**WORK INSTRUCTION 1**
List every person named in the railroad merger article.
**WORK INSTRUCTION 2**
Write a continuation of the railroad merger article, starting right after its last sentence.

**EXTRACT**
$29 Billion Railroad Merger to Connect U.S., Mexico and Canada

The deal is an effort by Canadian Pacific and Kansas City Southern to capitalize on an expected increase in the flow of trade as the three countries rebound from the pandemic.

By Lauren Hirsch for nytimes.com

Canadian Pacific and Kansas City Southern announced plans on Sunday to combine in a $29 billion deal that would create the first railroad network connecting the United States, Mexico and Canada.

It is an effort to capitalize on the trade flows expected to run through the three countries after President Donald J. Trump signed the United States-Mexico-Canada Agreement into law last year. It’s also a bet on the strength of the industrial economy as the United States rebounds from the pandemic.

Canadian Pacific links major ports on the East and West Coasts between the United States and Canada, while Kansas City Southern connects the United States, Mexico and Panama. The two connect on a single point: a joint facility in Kansas City, Mo., where Kansas City Southern is based.

“This deal just has so many longer-term strategic advantages,” Kansas City Southern’s chief executive, Patrick J. Ottensmeyer, said in an interview. “Our board really saw the value in putting these two companies together right now.”

The combined company, Canadian Pacific Kansas City, will have its global headquarters in Calgary, Alberta, while Kansas City will serve as its U.S. headquarters. It will operate roughly 20,000 miles of rail and generate sales of about $8.7 billion. Canadian Pacific’s chief executive, Keith Creel, will oversee the new entity.

The deal values Kansas City Southern at $275 per share, representing a 23 percent premium to its closing price on Friday. Investors will receive 0.489 of a Canadian Pacific share and $90 in cash for each Kansas City common share.

It is also a significant increase from the reported $208 a share offer from the Blackstone Group, a private equity firm, that Kansas City Southern rebuffed last year. Shares of Kansas City are up 12 percent year-to-date, while shares of Canadian Pacific have climbed almost 10 percent.

The boards of both companies have unanimously approved the cash-and-stock deal, which is expected to close by the middle of 2022, subject to customary approvals.

The railroad industry can be viewed as a bellwether of industrial activity; it expects to benefit from a growing U.S. economy as it emerges from the pandemic. The Federal Reserve has signaled optimism for the nation’s economic outlook, and President Biden signed a $1.9 trillion spending bill into law this month.

**RAW DATA**
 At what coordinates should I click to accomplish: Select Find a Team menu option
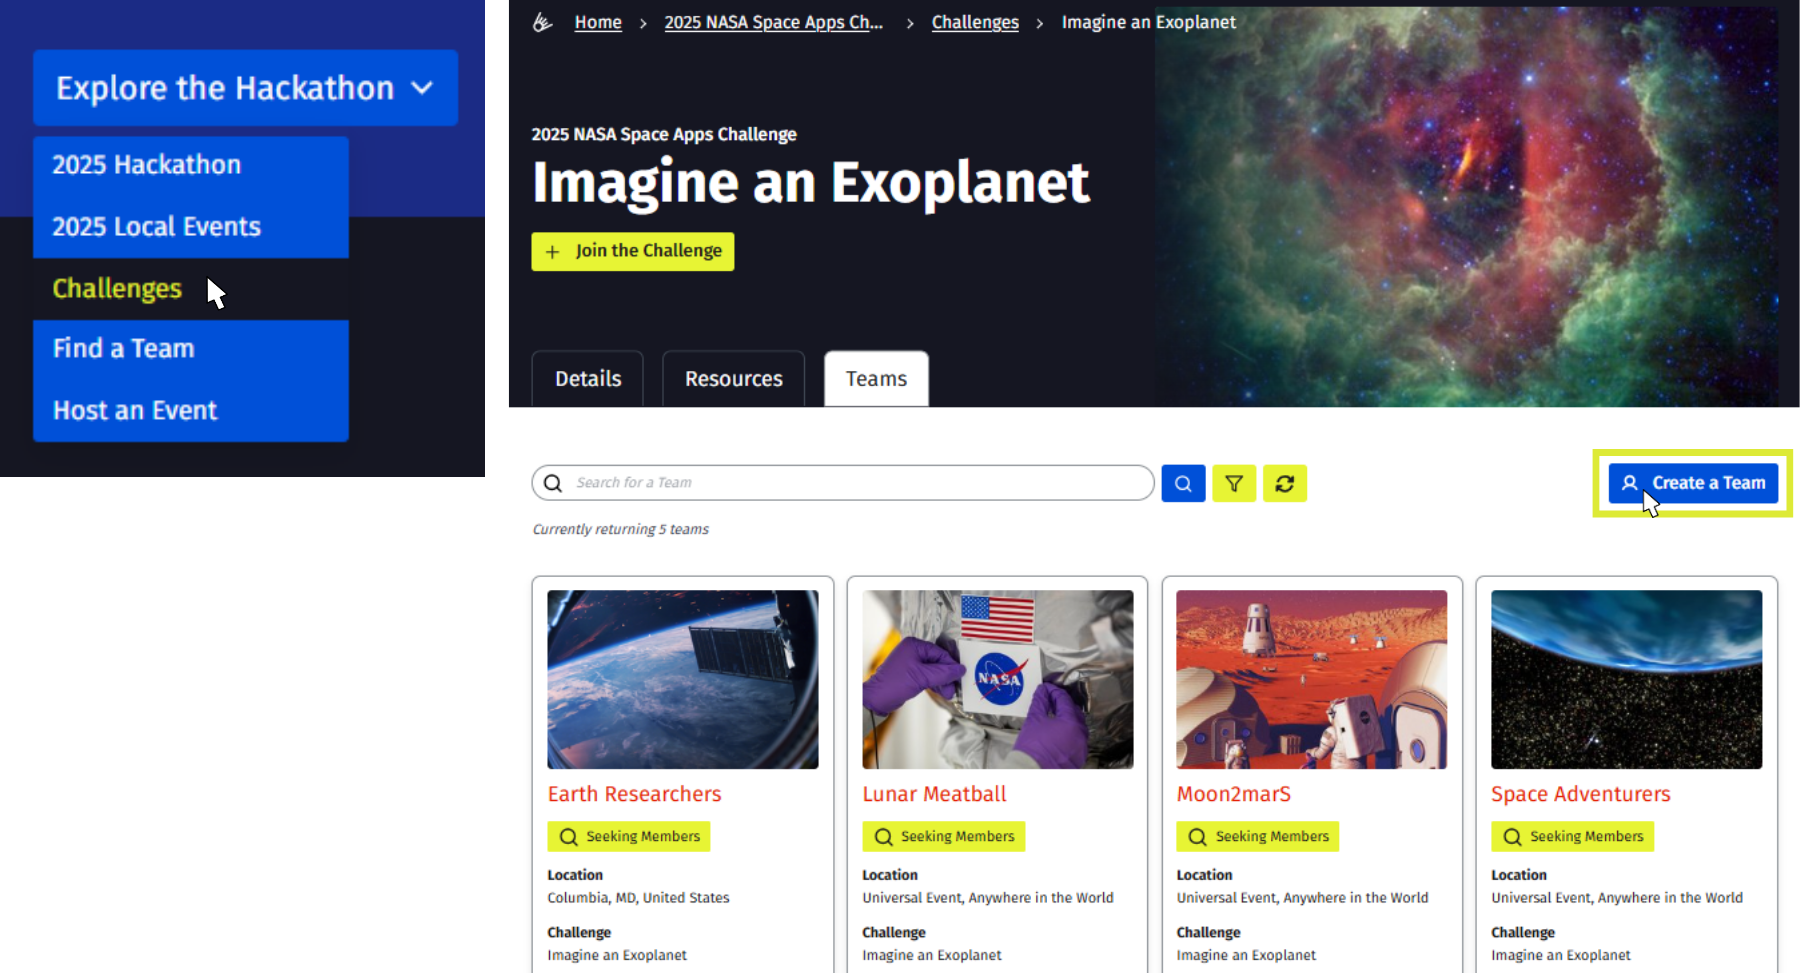124,349
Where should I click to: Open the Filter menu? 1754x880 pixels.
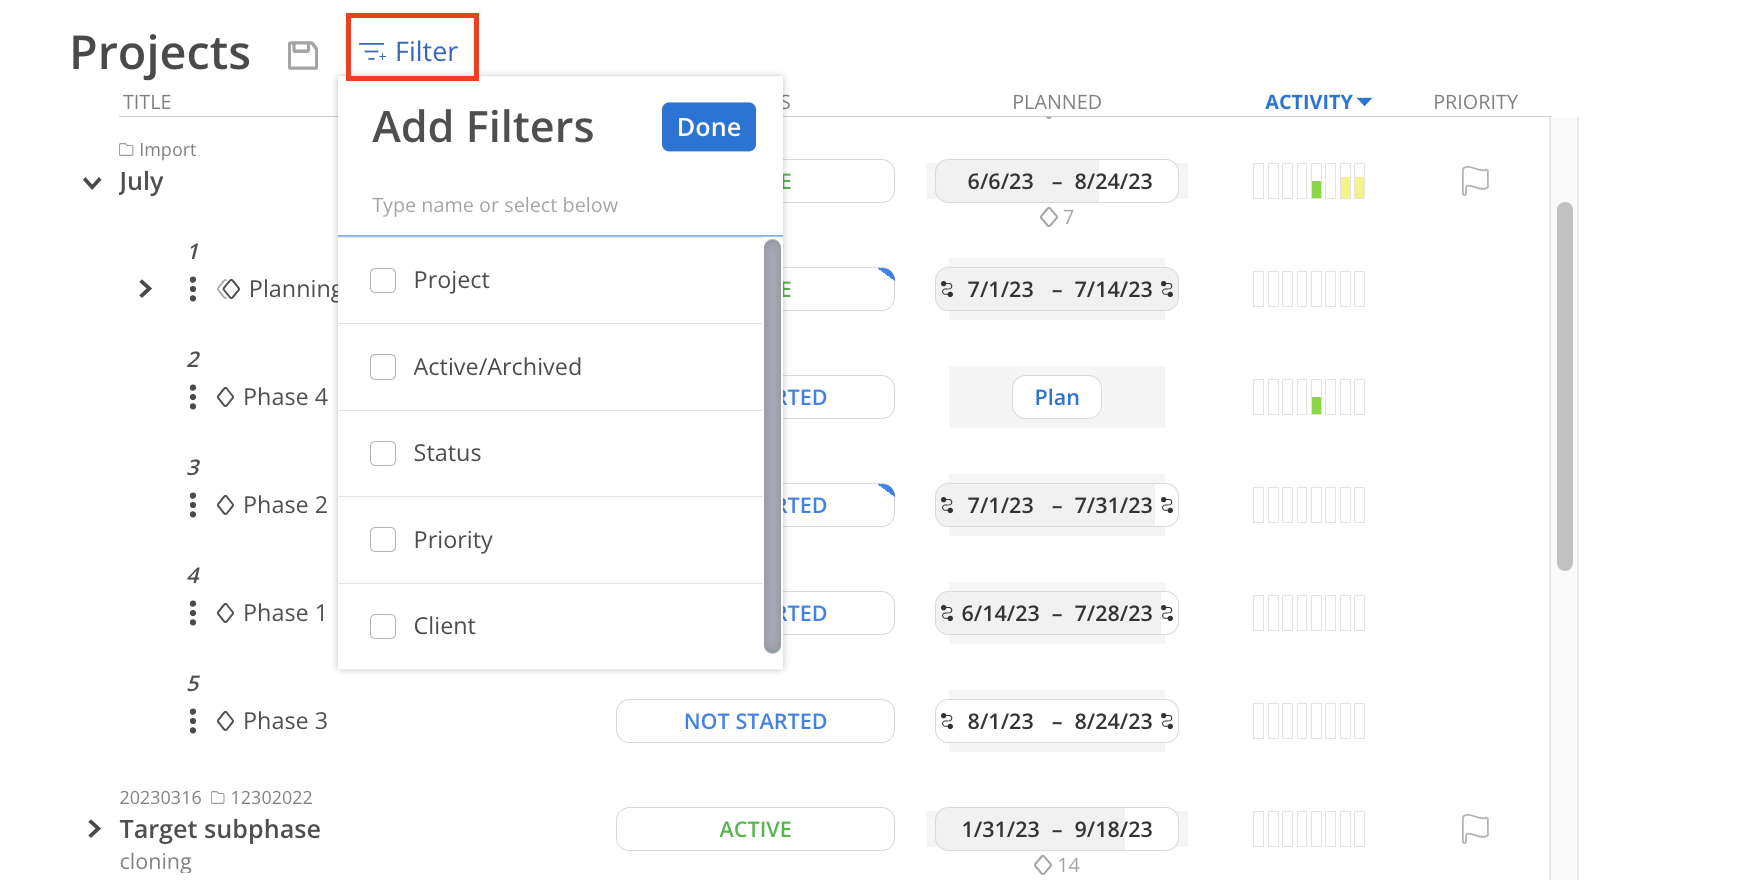(x=411, y=51)
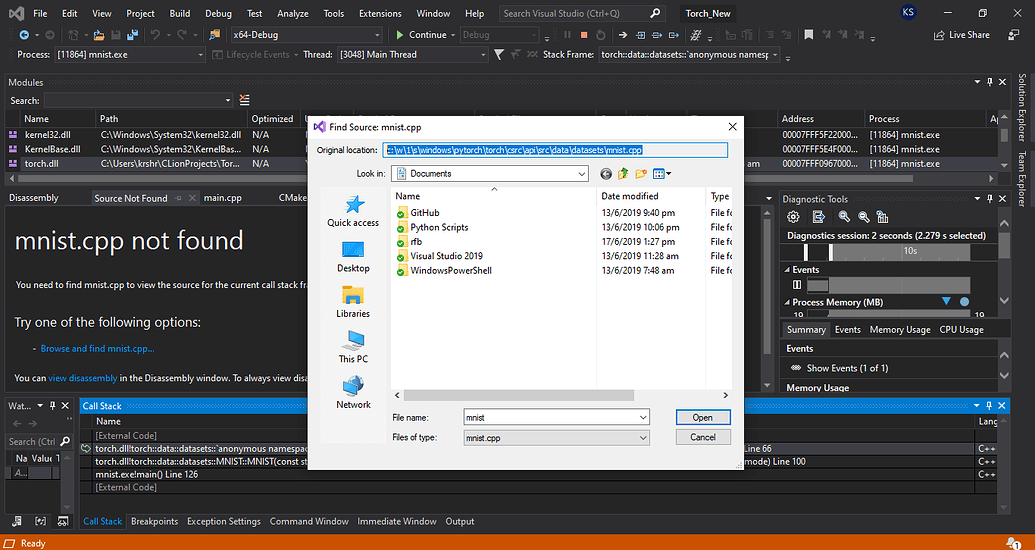Go up one folder level in dialog
Screen dimensions: 1035x550
622,174
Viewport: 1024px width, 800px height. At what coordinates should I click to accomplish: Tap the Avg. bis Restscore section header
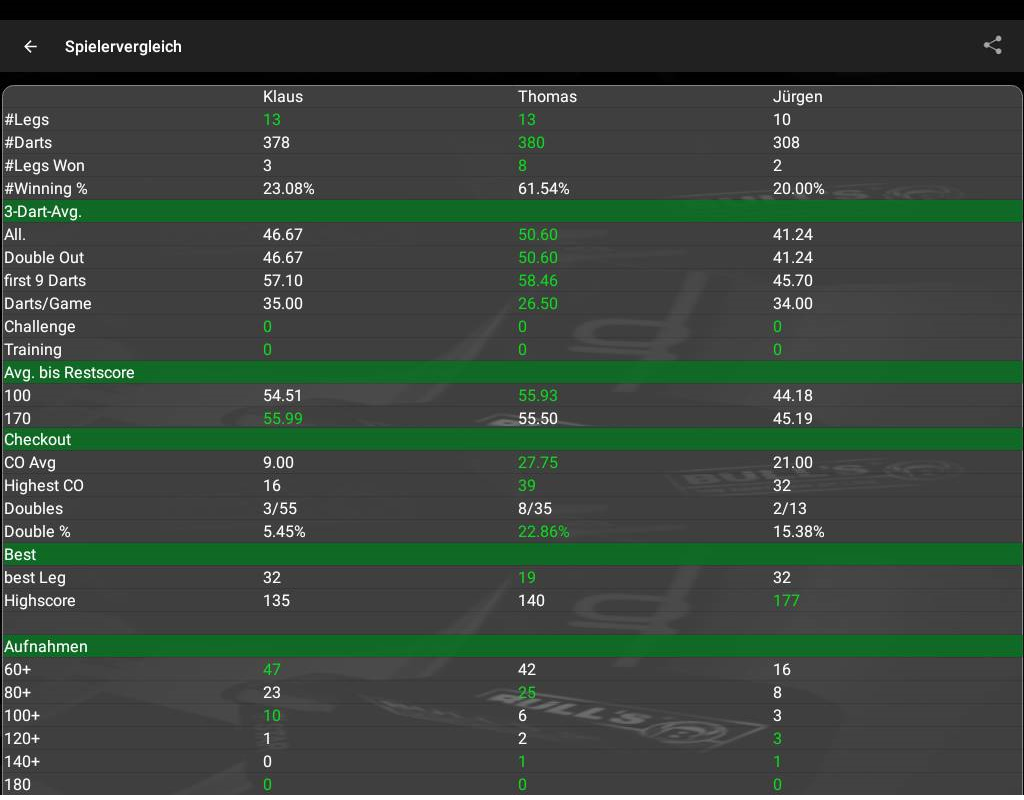(x=69, y=372)
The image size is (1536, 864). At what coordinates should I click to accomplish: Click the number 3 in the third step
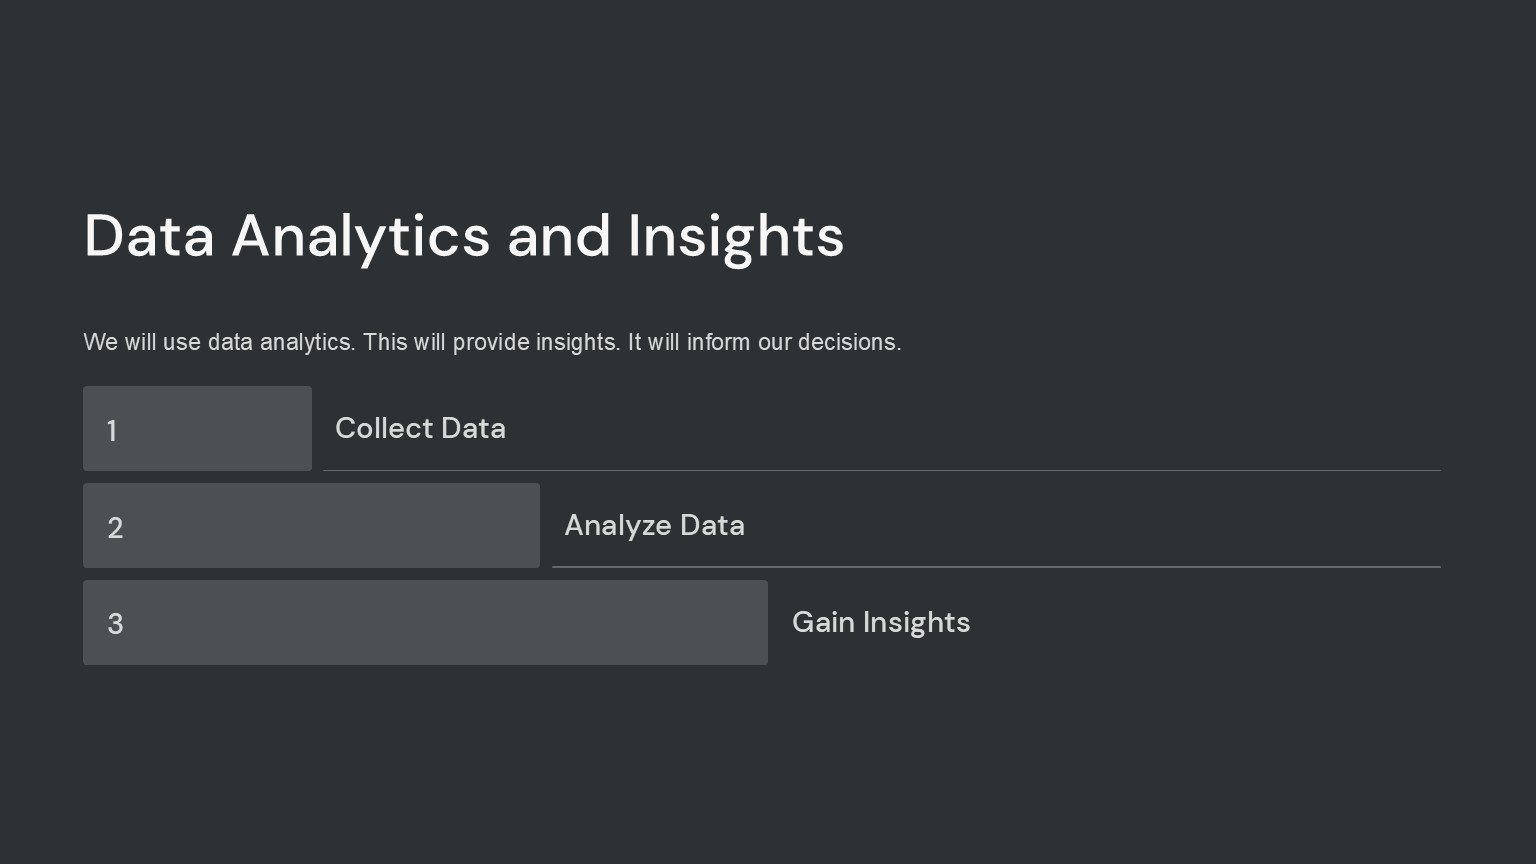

**TASK OUTPUT 1**
Lauren Hirsch, Donald J. Trump, Patrick J. Ottensmeyer, Keith Creel, Biden

**TASK OUTPUT 2**
Investors in Canadian Pacific and Kansas City Southern are not alone in their optimism for the industry’s outlook. Warren Buffett, whose Berkshire Hathaway owns BNSF Railway, recently extolled the value he saw in the U.S. railroad industry in his annual letter.

The railroad executives on Sunday highlighted other opportunities they see in the deal. Mr. Creel called the merger a “compelling opportunity to take trucks off the road” at a time when the United States is focused on a transition to a greener economy. It also reduces risks in the global supply chain after a pandemic that highlighted its weaknesses, Mr. Ottensmeyer said.

The deal needs approval from the Surface Transportation Board, a division of the Department of Transportation, which has previously acknowledged concerns that railroad consolidation has led to service issues for shippers. Canadian Pacific’s past efforts to acquire U.S. railroads have failed, in part because of such concerns. That includes talks with CSX Corporation in 2014 and Norfolk Southern in 2016. And the Biden administration has already signaled a tougher stance on antitrust scrutiny.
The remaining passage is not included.